▶ Recorded information:
=-=-=

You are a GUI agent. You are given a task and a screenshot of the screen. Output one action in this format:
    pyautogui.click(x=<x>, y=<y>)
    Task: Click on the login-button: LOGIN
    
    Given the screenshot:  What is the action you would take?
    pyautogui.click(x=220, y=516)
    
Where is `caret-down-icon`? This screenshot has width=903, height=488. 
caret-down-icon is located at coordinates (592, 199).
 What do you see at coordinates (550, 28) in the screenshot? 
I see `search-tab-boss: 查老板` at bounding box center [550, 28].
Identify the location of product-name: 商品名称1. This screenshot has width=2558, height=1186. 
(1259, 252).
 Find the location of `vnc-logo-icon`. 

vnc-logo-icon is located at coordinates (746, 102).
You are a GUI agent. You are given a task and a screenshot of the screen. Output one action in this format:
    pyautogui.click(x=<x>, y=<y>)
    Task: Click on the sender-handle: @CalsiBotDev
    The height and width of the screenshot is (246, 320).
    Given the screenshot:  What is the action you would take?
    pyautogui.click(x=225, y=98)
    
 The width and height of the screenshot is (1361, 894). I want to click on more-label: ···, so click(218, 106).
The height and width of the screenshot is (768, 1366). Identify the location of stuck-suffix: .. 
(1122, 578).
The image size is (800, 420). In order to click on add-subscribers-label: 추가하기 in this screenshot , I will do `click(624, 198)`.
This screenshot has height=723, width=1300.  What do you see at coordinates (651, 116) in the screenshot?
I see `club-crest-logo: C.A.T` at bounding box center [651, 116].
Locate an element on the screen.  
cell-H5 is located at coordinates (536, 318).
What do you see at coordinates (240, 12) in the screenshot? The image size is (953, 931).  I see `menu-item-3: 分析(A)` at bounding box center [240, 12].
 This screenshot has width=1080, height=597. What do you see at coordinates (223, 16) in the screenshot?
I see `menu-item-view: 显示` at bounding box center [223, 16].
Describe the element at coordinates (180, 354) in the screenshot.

=-=-=

▶ Goal of the exercise: Rewrite the data from the line containing "This screenshot has height=723, width=1300." through the end of the data, inclusive, replacing "Describe" with "Identify" and leaving everything else unchanged.

▶ Task answer:
This screenshot has height=723, width=1300.  What do you see at coordinates (651, 116) in the screenshot?
I see `club-crest-logo: C.A.T` at bounding box center [651, 116].
Locate an element on the screen.  
cell-H5 is located at coordinates (536, 318).
What do you see at coordinates (240, 12) in the screenshot? The image size is (953, 931).  I see `menu-item-3: 分析(A)` at bounding box center [240, 12].
 This screenshot has width=1080, height=597. What do you see at coordinates (223, 16) in the screenshot?
I see `menu-item-view: 显示` at bounding box center [223, 16].
Identify the element at coordinates (180, 354) in the screenshot.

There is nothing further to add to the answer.